NBA Longlists, 2016
Best Books season begins officially with the announcement of the National Book Awards longlists.
In fiction, one of the ten titles is the number one LibraryReads pick for October, News of the World, Paulette Jiles (HC/William Morrow). It is also an Indie Next selection for October. Below is the LibraryReads annotation.
“Readers fortunate enough to meet Captain Jefferson Kyle Kidd, an old ex-soldier who makes a living reading the news to townspeople in 1870s Texas, and Joanna, the Indian captive he is charged with returning to her relatives, will not soon forget them. Everything, from the vividly realized Texas frontier setting to the characters is beautifully crafted, right up to the moving conclusion. Both the Captain and Joanna have very distinctive voices. Wonderful storytelling.” — Beth Mills, New Rochelle Public Library, New Rochelle, NY
Missing from the list is Elizabeth Strout’s My Name is Lucy Barton (PRH/Viking; OverDrive Sample; 1/13/16), a Booker longlist title, that did not make the cut to the shortlist (the two titles by U.S. writers on that shortlist were published here in 2015, so are not eligible for the NBA).

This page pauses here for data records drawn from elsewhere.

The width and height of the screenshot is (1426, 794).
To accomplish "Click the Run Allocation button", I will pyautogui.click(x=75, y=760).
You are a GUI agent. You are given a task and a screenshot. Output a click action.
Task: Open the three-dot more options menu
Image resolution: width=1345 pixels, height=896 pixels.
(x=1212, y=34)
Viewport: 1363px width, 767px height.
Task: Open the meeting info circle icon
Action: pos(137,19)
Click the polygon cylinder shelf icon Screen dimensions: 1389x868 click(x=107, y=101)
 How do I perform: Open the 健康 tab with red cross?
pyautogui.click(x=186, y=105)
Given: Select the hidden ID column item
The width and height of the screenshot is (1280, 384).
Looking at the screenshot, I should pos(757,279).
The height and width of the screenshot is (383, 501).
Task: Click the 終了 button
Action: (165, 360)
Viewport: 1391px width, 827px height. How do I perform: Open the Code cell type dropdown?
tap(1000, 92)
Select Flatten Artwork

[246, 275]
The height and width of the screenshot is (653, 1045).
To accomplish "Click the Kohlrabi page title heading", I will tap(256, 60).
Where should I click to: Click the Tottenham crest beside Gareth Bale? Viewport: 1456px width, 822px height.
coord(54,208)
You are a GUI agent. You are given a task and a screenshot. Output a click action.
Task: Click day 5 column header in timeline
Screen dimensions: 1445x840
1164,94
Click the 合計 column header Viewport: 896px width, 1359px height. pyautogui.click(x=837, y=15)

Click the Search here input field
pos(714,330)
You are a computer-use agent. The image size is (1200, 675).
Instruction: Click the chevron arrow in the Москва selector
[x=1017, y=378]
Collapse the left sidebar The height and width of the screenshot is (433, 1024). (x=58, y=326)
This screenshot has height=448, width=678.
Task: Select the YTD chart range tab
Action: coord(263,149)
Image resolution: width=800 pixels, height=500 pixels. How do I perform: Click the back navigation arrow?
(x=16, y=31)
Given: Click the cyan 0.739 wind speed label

The nonfiction list is dominated by titles on racism in America, including a book which has received media attention, Heather Ann Thompson’s Blood in the Water: The Attica Prison Uprising of 1971 and Its Legacy (Pantheon Books/Penguin Random House; OverDrive Sample; 8/23/16).
Middle grade novels were winners in the Young Peoples Lit category in 2015 and 2013. They make a good showing on the 2016 longlist, taking four of the ten slots. Included is Pax by Sara Pennypacker, illustrated by Jon Klassen (HarperCollins/Balzer + Bray; HC Audio; OverDrive Sample; 2/2/16). A bestseller, it may be the only one of all the nominees to have been optioned for a film. CORRECTION: At least one other adaptation is in the works, but as a limited TV series. Deadline reports that Colson Whitehead’s Underground Railroad, on the fiction longlist, is “about to hit the TV marketplace.”
In poetry, mainstays Rita Dove and Donald Hall received nominations. So did a debut poet, Solmaz Sharif for Look: Poems, Solmaz Sharif (Macmillan/Graywolf; OverDrive Sample; 7/5/16). Sharif and Hall share a notable distinction, both are among the rare poets who have books selected as Indie Next picks. Sharif made the July list and Hall’s collection was the #1 December 2015 pick:
“This is a gift of honesty, intimacy, and the pure genius that is Donald Hall, as he hand-picks what he considers to be the best of his poetry from more than 70 years of published works. From this former U.S. Poet Laureate comes one essential volume of his works, where ‘Ox-Cart Man’ sits alongside ‘Kicking the Leaves’ and ‘Without.’ As he is no longer writing poetry, this ‘concise gathering of my life’s work’ is the perfect introduction to Hall’s literary contributions, as well as closure for his many ardent followers.”–Katharine Nevins, of MainStreet BookEnds of Warner, Warner
The finalists will be announced on Oct. 13, the winners on Nov. 16.